Regulasi memang tidak mewajibkan gubernur, wakil gubernur, bupati, wakil bupati, walikota, dan wakil walikota untuk mengundurkan diri bila dicalonkan sebagai calon Presiden atau calon Wakil Presiden. Namun mengingat DKI adalah provinsi khusus yang memiliki peran strategis dalam pemerintahan nasional, maka Gubernur DKI yang dicalonkan menjadi Presiden seharusnya mengundurkan diri demi efektivitas pemerintahan ibukota.
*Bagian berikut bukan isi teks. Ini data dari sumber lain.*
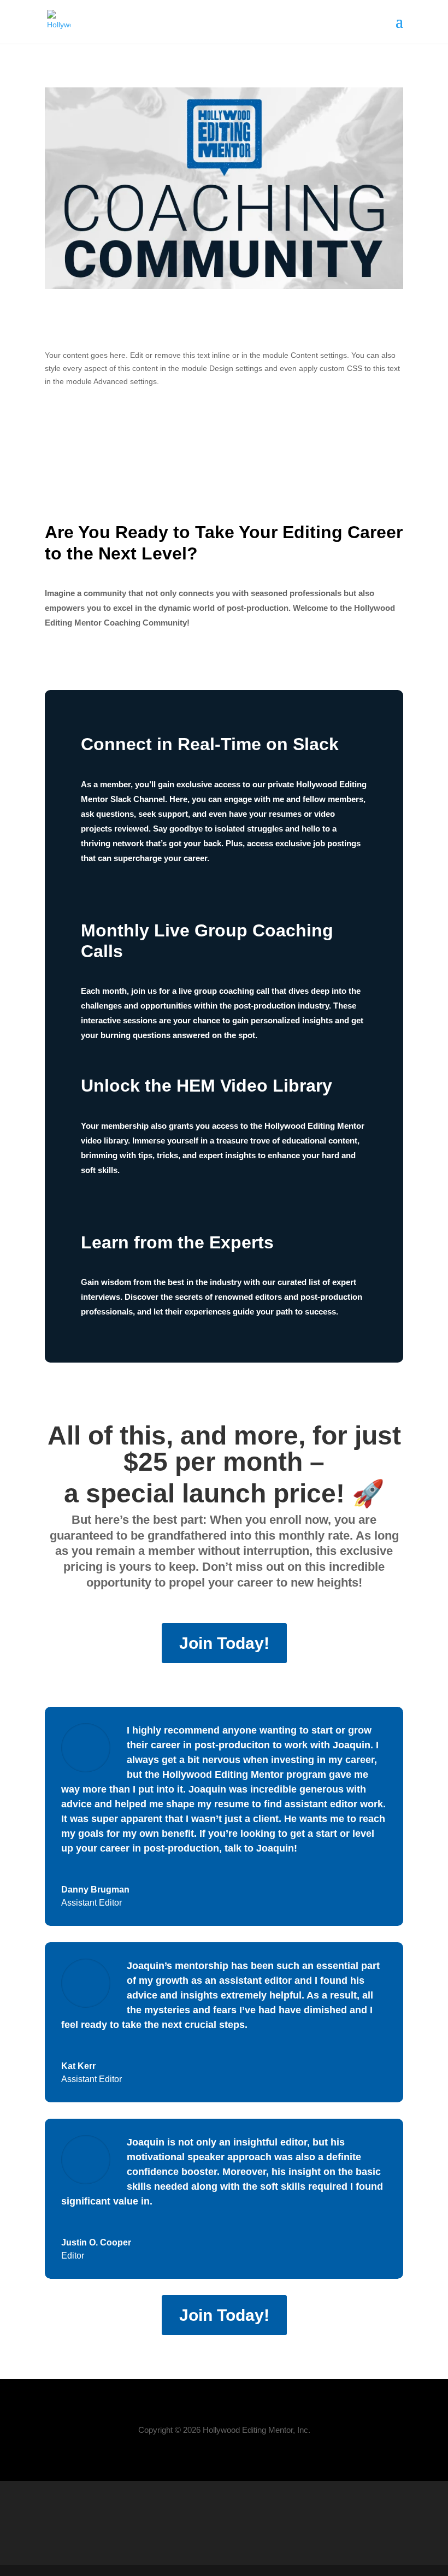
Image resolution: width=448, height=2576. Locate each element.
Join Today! (224, 1643)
Berlandaskan pada etika pemerintahan dan regulasi khusus tentang DKI yakni UU 29/2007 (lex specialist), gubernur diharuskan meminta izin kepada Presiden apabila dicalonkan menjadi Presiden atau Wakil Presiden (Pasal 7 ayat (1) UU 42/2008). Jika permintaan izin kepada Presiden tersebut dalam kerangka landasan etika pemerintahan, maka secara etika pula Gubernur DKI harus mengundurkan diri demi tegaknya etika pemerintahan. Harus dicatat, penjelasan Pasal 7 ayat (1) UU 42/2008 menegaskan bahwa “permintaan izin kepada Presiden dalam rangka untuk menegakkan etika penyelenggaraan pemerintahan.” Berikut argumentasi pijakan perlunya DPRD DKI mengajukan hak angket atas pencalonan Gubernur DKI sebagai calon Presiden.
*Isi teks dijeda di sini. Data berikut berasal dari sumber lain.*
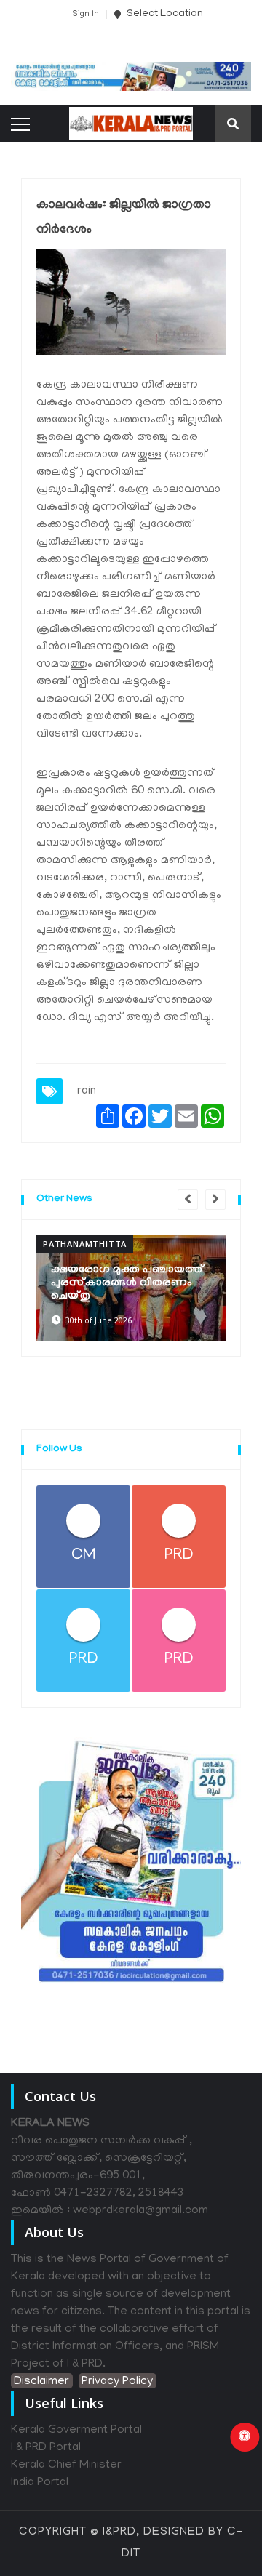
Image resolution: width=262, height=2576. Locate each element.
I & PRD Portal (46, 2448)
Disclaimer (41, 2381)
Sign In (85, 14)
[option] (131, 1288)
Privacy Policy (117, 2381)
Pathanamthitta (85, 1243)
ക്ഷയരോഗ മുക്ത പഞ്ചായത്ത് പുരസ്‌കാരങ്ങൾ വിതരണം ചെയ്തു (127, 1283)
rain (86, 1091)
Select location (163, 14)
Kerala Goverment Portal (76, 2430)
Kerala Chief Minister (66, 2465)
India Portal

Pijakan Rasionalisasi Hukum Pemerintahan Daerah dan UU Lex Specialist dalam Pengajuan Hak Angket DPRD DKI:
Sesuai dengan ketentuan Pasal 298 Undang-Undang No. 27 Tahun 2009 tentang MPR, DPR, DPD dan DPRD, Hak angket adalah hak DPRD provinsi untuk melakukan penyelidikan terhadap kebijakan pemerintah provinsi yang penting dan strategis serta berdampak luas pada kehidupan masyarakat, daerah, dan negara yang diduga bertentangan dengan ketentuan peraturan perundangundangan.
Pencalonan Gubernur DKI menjadi Presiden adalah kebijakan yang dapat dilakukan penyelidikannya karena keputusan tersebut bersifat penting dan strategis serta berdampak luas pada kehidupan masyarakat, terutama daerah Ibukota. Beberapa alasan penguat perlunya Gubernur DKI mengundurkan diri dari jabatannya bila yang bersangkutan mencalonkan diri menjadi Presiden, antara lain;
1. Efektifitas jalannya pemerintahan DKI sebagai daerah Ibukota yang otonominya berada pada tingkat provinsi.
Provinsi Daerah Khusus Ibukota Jakarta dengan kedudukannya sebagai Ibukota Negara Kesatuan Republik Indonesia memiliki fungsi dan peran yang penting dalam mendukung penyelenggaraan pemerintahan nasional. Gubernur DKI sebagai pucuk pimpinan pemerintahan di DKI memiliki peran sentral yang tidak boleh dianggap sepele apalagi mengingat Provinsi DKI sebagai daerah otonom yang otonominya berada pada tingkat provinsi. Oleh sebab itu, mengingat kekhususan Gubernur DKI dan kekhususan penyelenggaraan Ibukota, dalam hal Gubernur mencalonkan diri menjadi Presiden, maka demi efektifitas jalannya pemerintahan Ibukota, Gubernur sudah saatnya harus mengundurkan diri agar penyelenggaraan pemerintahan tidak terganggu.
Menurut Undang-Undang Nomoir 29 Tahun 2007 tentang Pemerintahan DKI Jakarta Sebagai Ibukota Negara, Jakarta adalah daerah otonom yang berkedudukan sebagai Ibukota Negara Kesatuan Republik Indonesia yang diberikan kekhususan tugas, hak, kewajiban, dan tanggung jawab dalam penyelenggaraan pemerintahan daerah.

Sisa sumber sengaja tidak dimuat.